*** DIE DATENSÄTZE ***

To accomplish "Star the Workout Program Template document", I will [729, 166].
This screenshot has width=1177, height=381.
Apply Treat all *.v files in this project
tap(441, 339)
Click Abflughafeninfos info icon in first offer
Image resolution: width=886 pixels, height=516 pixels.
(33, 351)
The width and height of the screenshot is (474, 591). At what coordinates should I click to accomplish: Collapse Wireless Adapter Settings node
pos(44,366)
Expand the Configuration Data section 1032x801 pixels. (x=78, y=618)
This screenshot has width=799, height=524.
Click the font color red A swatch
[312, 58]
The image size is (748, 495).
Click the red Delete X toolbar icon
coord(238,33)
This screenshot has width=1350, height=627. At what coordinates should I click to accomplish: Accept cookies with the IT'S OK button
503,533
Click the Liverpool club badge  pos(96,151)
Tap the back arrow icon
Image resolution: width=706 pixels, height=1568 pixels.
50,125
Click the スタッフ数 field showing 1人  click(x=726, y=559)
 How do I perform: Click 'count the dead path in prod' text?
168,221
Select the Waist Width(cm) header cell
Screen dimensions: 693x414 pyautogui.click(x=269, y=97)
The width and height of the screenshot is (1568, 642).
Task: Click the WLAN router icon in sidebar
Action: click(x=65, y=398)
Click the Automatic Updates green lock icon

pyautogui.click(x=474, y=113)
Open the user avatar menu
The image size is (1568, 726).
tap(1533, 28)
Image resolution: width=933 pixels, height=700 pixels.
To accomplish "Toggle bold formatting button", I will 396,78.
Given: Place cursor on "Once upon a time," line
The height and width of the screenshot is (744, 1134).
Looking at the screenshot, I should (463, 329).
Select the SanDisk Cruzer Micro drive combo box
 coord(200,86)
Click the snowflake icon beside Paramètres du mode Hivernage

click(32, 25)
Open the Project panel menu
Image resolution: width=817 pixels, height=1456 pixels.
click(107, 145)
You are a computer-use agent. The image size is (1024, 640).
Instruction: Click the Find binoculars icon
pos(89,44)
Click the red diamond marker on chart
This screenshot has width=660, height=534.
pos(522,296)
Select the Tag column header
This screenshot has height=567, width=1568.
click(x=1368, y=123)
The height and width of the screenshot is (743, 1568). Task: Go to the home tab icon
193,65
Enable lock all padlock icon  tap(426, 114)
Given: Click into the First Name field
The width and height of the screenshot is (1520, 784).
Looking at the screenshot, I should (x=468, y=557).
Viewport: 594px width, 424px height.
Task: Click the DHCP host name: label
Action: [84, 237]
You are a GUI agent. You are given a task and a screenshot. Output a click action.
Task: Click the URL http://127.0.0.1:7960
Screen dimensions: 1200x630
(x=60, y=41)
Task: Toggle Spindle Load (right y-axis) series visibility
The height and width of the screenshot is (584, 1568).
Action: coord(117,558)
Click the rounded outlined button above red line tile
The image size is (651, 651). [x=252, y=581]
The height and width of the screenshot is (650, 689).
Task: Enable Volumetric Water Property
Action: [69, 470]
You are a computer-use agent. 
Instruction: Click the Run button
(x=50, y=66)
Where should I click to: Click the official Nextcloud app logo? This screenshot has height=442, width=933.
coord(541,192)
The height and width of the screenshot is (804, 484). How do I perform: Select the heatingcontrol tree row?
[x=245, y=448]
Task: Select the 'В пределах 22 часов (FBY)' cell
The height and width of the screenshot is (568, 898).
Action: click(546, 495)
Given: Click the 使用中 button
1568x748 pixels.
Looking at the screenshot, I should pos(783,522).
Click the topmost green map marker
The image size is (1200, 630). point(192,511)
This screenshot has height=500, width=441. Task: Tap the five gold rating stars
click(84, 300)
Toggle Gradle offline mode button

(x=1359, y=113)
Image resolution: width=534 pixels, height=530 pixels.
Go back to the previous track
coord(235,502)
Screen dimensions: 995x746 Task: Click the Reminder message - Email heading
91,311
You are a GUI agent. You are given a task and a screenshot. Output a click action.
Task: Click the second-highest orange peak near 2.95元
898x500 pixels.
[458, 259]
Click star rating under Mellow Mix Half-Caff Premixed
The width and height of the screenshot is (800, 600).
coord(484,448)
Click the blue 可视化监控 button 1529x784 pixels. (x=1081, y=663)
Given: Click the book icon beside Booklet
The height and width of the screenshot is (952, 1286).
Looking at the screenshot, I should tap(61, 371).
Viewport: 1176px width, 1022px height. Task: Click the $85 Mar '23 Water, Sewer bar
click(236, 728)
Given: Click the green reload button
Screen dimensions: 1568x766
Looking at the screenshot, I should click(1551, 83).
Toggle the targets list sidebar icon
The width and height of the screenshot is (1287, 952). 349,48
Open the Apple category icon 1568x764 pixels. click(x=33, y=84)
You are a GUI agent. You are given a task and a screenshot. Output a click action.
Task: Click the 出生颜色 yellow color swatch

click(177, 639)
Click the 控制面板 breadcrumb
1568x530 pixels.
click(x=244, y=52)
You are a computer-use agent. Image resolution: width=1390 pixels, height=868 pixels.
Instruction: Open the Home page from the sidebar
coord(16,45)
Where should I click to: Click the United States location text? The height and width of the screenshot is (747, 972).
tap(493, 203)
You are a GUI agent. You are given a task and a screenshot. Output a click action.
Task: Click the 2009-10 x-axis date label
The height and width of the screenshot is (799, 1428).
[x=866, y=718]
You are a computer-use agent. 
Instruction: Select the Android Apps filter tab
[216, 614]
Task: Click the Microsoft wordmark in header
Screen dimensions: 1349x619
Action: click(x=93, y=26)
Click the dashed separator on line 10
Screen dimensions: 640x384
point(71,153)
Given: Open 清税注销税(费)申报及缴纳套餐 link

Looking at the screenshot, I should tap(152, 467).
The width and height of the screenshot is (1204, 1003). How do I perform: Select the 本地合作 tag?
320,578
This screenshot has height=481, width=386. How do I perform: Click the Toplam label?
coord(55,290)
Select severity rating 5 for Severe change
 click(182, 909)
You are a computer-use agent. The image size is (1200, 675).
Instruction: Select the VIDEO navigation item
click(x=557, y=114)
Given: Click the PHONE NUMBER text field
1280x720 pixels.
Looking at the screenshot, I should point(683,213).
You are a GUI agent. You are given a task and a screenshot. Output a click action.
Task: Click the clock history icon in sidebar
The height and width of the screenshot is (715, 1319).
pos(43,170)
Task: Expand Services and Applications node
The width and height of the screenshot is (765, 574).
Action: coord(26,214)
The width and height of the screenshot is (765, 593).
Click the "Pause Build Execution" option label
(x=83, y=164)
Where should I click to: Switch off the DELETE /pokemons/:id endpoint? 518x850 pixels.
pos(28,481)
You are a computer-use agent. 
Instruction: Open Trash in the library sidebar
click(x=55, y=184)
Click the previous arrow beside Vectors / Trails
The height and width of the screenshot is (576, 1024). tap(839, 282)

***

* _AUFGABENSTELLUNG_: Wandle die Datensätze in eine JSON-Liste von Zeichenketten um, mit einem Eintrag pro Zeile und ohne Leerzeilen.

* _SCHRIFTLICHE LÖSUNG_:
[
  "To accomplish \"Star the Workout Program Template document\", I will [729, 166].",
  "This screenshot has width=1177, height=381.",
  "Apply Treat all *.v files in this project",
  "tap(441, 339)",
  "Click Abflughafeninfos info icon in first offer",
  "Image resolution: width=886 pixels, height=516 pixels.",
  "(33, 351)",
  "The width and height of the screenshot is (474, 591). At what coordinates should I click to accomplish: Collapse Wireless Adapter Settings node",
  "pos(44,366)",
  "Expand the Configuration Data section 1032x801 pixels. (x=78, y=618)",
  "This screenshot has width=799, height=524.",
  "Click the font color red A swatch",
  "[312, 58]",
  "The image size is (748, 495).",
  "Click the red Delete X toolbar icon",
  "coord(238,33)",
  "This screenshot has width=1350, height=627. At what coordinates should I click to accomplish: Accept cookies with the IT'S OK button",
  "503,533",
  "Click the Liverpool club badge  pos(96,151)",
  "Tap the back arrow icon",
  "Image resolution: width=706 pixels, height=1568 pixels.",
  "50,125",
  "Click the スタッフ数 field showing 1人  click(x=726, y=559)",
  " How do I perform: Click 'count the dead path in prod' text?",
  "168,221",
  "Select the Waist Width(cm) header cell",
  "Screen dimensions: 693x414 pyautogui.click(x=269, y=97)",
  "The width and height of the screenshot is (1568, 642).",
  "Task: Click the WLAN router icon in sidebar",
  "Action: click(x=65, y=398)",
  "Click the Automatic Updates green lock icon",
  "pyautogui.click(x=474, y=113)",
  "Open the user avatar menu",
  "The image size is (1568, 726).",
  "tap(1533, 28)",
  "Image resolution: width=933 pixels, height=700 pixels.",
  "To accomplish \"Toggle bold formatting button\", I will 396,78.",
  "Given: Place cursor on \"Once upon a time,\" line",
  "The height and width of the screenshot is (744, 1134).",
  "Looking at the screenshot, I should (463, 329).",
  "Select the SanDisk Cruzer Micro drive combo box",
  " coord(200,86)",
  "Click the snowflake icon beside Paramètres du mode Hivernage",
  "click(32, 25)",
  "Open the Project panel menu",
  "Image resolution: width=817 pixels, height=1456 pixels.",
  "click(107, 145)",
  "You are a computer-use agent. The image size is (1024, 640).",
  "Instruction: Click the Find binoculars icon",
  "pos(89,44)",
  "Click the red diamond marker on chart",
  "This screenshot has width=660, height=534.",
  "pos(522,296)",
  "Select the Tag column header",
  "This screenshot has height=567, width=1568.",
  "click(x=1368, y=123)",
  "The height and width of the screenshot is (743, 1568). Task: Go to the home tab icon",
  "193,65",
  "Enable lock all padlock icon  tap(426, 114)",
  "Given: Click into the First Name field",
  "The width and height of the screenshot is (1520, 784).",
  "Looking at the screenshot, I should (x=468, y=557).",
  "Viewport: 594px width, 424px height.",
  "Task: Click the DHCP host name: label",
  "Action: [84, 237]",
  "You are a GUI agent. You are given a task and a screenshot. Output a click action.",
  "Task: Click the URL http://127.0.0.1:7960",
  "Screen dimensions: 1200x630",
  "(x=60, y=41)",
  "Task: Toggle Spindle Load (right y-axis) series visibility",
  "The height and width of the screenshot is (584, 1568).",
  "Action: coord(117,558)",
  "Click the rounded outlined button above red line tile",
  "The image size is (651, 651). [x=252, y=581]",
  "The height and width of the screenshot is (650, 689).",
  "Task: Enable Volumetric Water Property",
  "Action: [69, 470]",
  "You are a computer-use agent. ",
  "Instruction: Click the Run button",
  "(x=50, y=66)",
  "Where should I click to: Click the official Nextcloud app logo? This screenshot has height=442, width=933.",
  "coord(541,192)",
  "The height and width of the screenshot is (804, 484). How do I perform: Select the heatingcontrol tree row?",
  "[x=245, y=448]",
  "Task: Select the 'В пределах 22 часов (FBY)' cell",
  "The height and width of the screenshot is (568, 898).",
  "Action: click(546, 495)",
  "Given: Click the 使用中 button",
  "1568x748 pixels.",
  "Looking at the screenshot, I should pos(783,522).",
  "Click the topmost green map marker",
  "The image size is (1200, 630). point(192,511)",
  "This screenshot has height=500, width=441. Task: Tap the five gold rating stars",
  "click(84, 300)",
  "Toggle Gradle offline mode button",
  "(x=1359, y=113)",
  "Image resolution: width=534 pixels, height=530 pixels.",
  "Go back to the previous track",
  "coord(235,502)",
  "Screen dimensions: 995x746 Task: Click the Reminder message - Email heading",
  "91,311",
  "You are a GUI agent. You are given a task and a screenshot. Output a click action.",
  "Task: Click the second-highest orange peak near 2.95元",
  "898x500 pixels.",
  "[458, 259]",
  "Click star rating under Mellow Mix Half-Caff Premixed",
  "The width and height of the screenshot is (800, 600).",
  "coord(484,448)",
  "Click the blue 可视化监控 button 1529x784 pixels. (x=1081, y=663)",
  "Given: Click the book icon beside Booklet",
  "The height and width of the screenshot is (952, 1286).",
  "Looking at the screenshot, I should tap(61, 371).",
  "Viewport: 1176px width, 1022px height. Task: Click the $85 Mar '23 Water, Sewer bar",
  "click(236, 728)",
  "Given: Click the green reload button",
  "Screen dimensions: 1568x766",
  "Looking at the screenshot, I should click(1551, 83).",
  "Toggle the targets list sidebar icon",
  "The width and height of the screenshot is (1287, 952). 349,48",
  "Open the Apple category icon 1568x764 pixels. click(x=33, y=84)",
  "You are a GUI agent. You are given a task and a screenshot. Output a click action.",
  "Task: Click the 出生颜色 yellow color swatch",
  "click(177, 639)",
  "Click the 控制面板 breadcrumb",
  "1568x530 pixels.",
  "click(x=244, y=52)",
  "You are a computer-use agent. Image resolution: width=1390 pixels, height=868 pixels.",
  "Instruction: Open the Home page from the sidebar",
  "coord(16,45)",
  "Where should I click to: Click the United States location text? The height and width of the screenshot is (747, 972).",
  "tap(493, 203)",
  "You are a GUI agent. You are given a task and a screenshot. Output a click action.",
  "Task: Click the 2009-10 x-axis date label",
  "The height and width of the screenshot is (799, 1428).",
  "[x=866, y=718]",
  "You are a computer-use agent. ",
  "Instruction: Select the Android Apps filter tab",
  "[216, 614]",
  "Task: Click the Microsoft wordmark in header",
  "Screen dimensions: 1349x619",
  "Action: click(x=93, y=26)",
  "Click the dashed separator on line 10",
  "Screen dimensions: 640x384",
  "point(71,153)",
  "Given: Open 清税注销税(费)申报及缴纳套餐 link",
  "Looking at the screenshot, I should tap(152, 467).",
  "The width and height of the screenshot is (1204, 1003). How do I perform: Select the 本地合作 tag?",
  "320,578",
  "This screenshot has height=481, width=386. How do I perform: Click the Toplam label?",
  "coord(55,290)",
  "Select severity rating 5 for Severe change",
  " click(182, 909)",
  "You are a computer-use agent. The image size is (1200, 675).",
  "Instruction: Select the VIDEO navigation item",
  "click(x=557, y=114)",
  "Given: Click the PHONE NUMBER text field",
  "1280x720 pixels.",
  "Looking at the screenshot, I should point(683,213).",
  "You are a GUI agent. You are given a task and a screenshot. Output a click action.",
  "Task: Click the clock history icon in sidebar",
  "The height and width of the screenshot is (715, 1319).",
  "pos(43,170)",
  "Task: Expand Services and Applications node",
  "The width and height of the screenshot is (765, 574).",
  "Action: coord(26,214)",
  "The width and height of the screenshot is (765, 593).",
  "Click the \"Pause Build Execution\" option label",
  "(x=83, y=164)",
  "Where should I click to: Switch off the DELETE /pokemons/:id endpoint? 518x850 pixels.",
  "pos(28,481)",
  "You are a computer-use agent. ",
  "Instruction: Open Trash in the library sidebar",
  "click(x=55, y=184)",
  "Click the previous arrow beside Vectors / Trails",
  "The height and width of the screenshot is (576, 1024). tap(839, 282)"
]